REQUIRED TASKS:
[A] Quote, word for word, the stretch of the post on non-solicitation agreements and social media from "As social media" through "to the workplace.".
[B] Name every person mentioned by name in the post on non-solicitation agreements and social media.
[C] In the post on non-solicitation agreements and social media, how many years did Muller work at KNF&T Staffing?

TEXT SEGMENT:
Friday, December 13, 2013

With Friends Like These...: Non-Solicitation Agreements and Social Media

By Robert Fitzpatrick & Justin Sacks


As social media further permeates our work culture, courts are in the difficult position of drawing lines between what constitutes an impermissible behavior online and what does not. In the context of non-solicitation agreements, two recent cases demonstrate the lines beginning to emerge, oftentimes with little clarity or justification, around online behavior related to the workplace.

I.                 Failure to Consider Social Media During Drafting Can Unintentionally Limit the Reach of Restrictive Covenants

In KNF&T Staffing v. Muller, No. 13-3676 (Mass. Super. Oct. 24, 2013) (available at: http://pdfserver.amlaw.com/nlj/MassSuperiorKNF&TvMullerPIOrder.pdf), the Massachusetts Superior Court ruled that a former employee’s update of her LinkedIn page was not a solicitation intended to compete with her former employer, with whom she had signed a non-competition agreement. Ms. Charlotte Muller worked for eight years at KNF&T Staffing in Boston, Massachusetts. She signed a non-compete agreement with KNF&T when she first started which prohibited her from “solicit[ing], recruit[ing], or hir[ing] away employees of the Company” or “enga[ging] in any activity involving personnel placement in the Company’s Fields of Placement” within one year of her departure from the company. Id. at *2. The agreement defined “Fields of Placement” as the specific staffing areas in which Muller worked, which were mainly administrative and secretarial staffing. Id. at *3.

Within a few months after leaving KNF&T on April 12, 2013, Muller joined a new staffing firm in Boston, working exclusively in IT-focused staffing. She also updated her LinkedIn profile, including in her “Skills & Expertise” section “Internet Recruiting” as well as other general areas such as “Staffing Services” and “Recruiting”. Id. Upon learning of this social media update and other activities, KNF&T filed a complaint as well as a motion for a temporary restraining order requiring defendant to abide by the terms of her non-compete agreement.  In its motion for a temporary restraining order, which the court treated as a request for a preliminary injunction, KNF&T argued that the LinkedIn update constituted solicitation in violation of the non-compete, contending that Muller was reaching out to potential clients of KNF&T through her LinkedIn profile. Superior Court Judge Thomas Billings strongly disagreed, stating that “Muller was not and is not prohibited from soliciting or accepting any potential client for recruitment of IT professionals, or anyone else in a field in which KNF&T does not recruit.” Id. at *7. Central to Judge Billings’s reasoning was that Muller’s LinkedIn profile listed staffing specialties that were either so general (“Staffing Services” and “Recruiting”) or so different (“Internet Recruiting”) that they did not fall under non-compete agreement’s “Fields of Placement.” Judge Billings denied KNF&T’s motion for a preliminary injunction, holding that there was “no evidence of a past or present violation of the non-compete agreement.” Id.

GIVEN DATA:
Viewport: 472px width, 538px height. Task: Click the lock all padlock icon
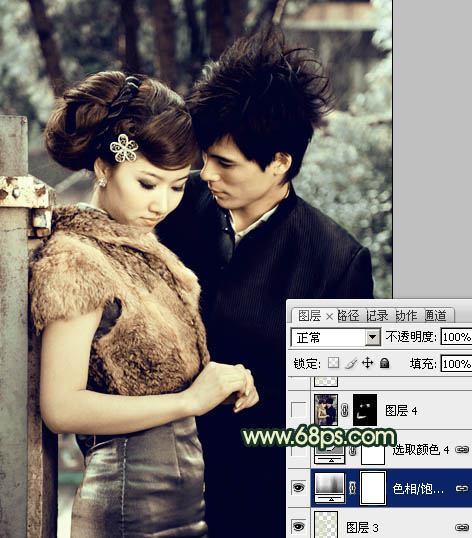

ANSWERS FOR THIS EXERCISE:
[A]
As social media further permeates our work culture, courts are in the difficult position of drawing lines between what constitutes an impermissible behavior online and what does not. In the context of non-solicitation agreements, two recent cases demonstrate the lines beginning to emerge, oftentimes with little clarity or justification, around online behavior related to the workplace.

[B]
Robert Fitzpatrick
Justin Sacks
Charlotte Muller
Thomas Billings

[C] Eight years.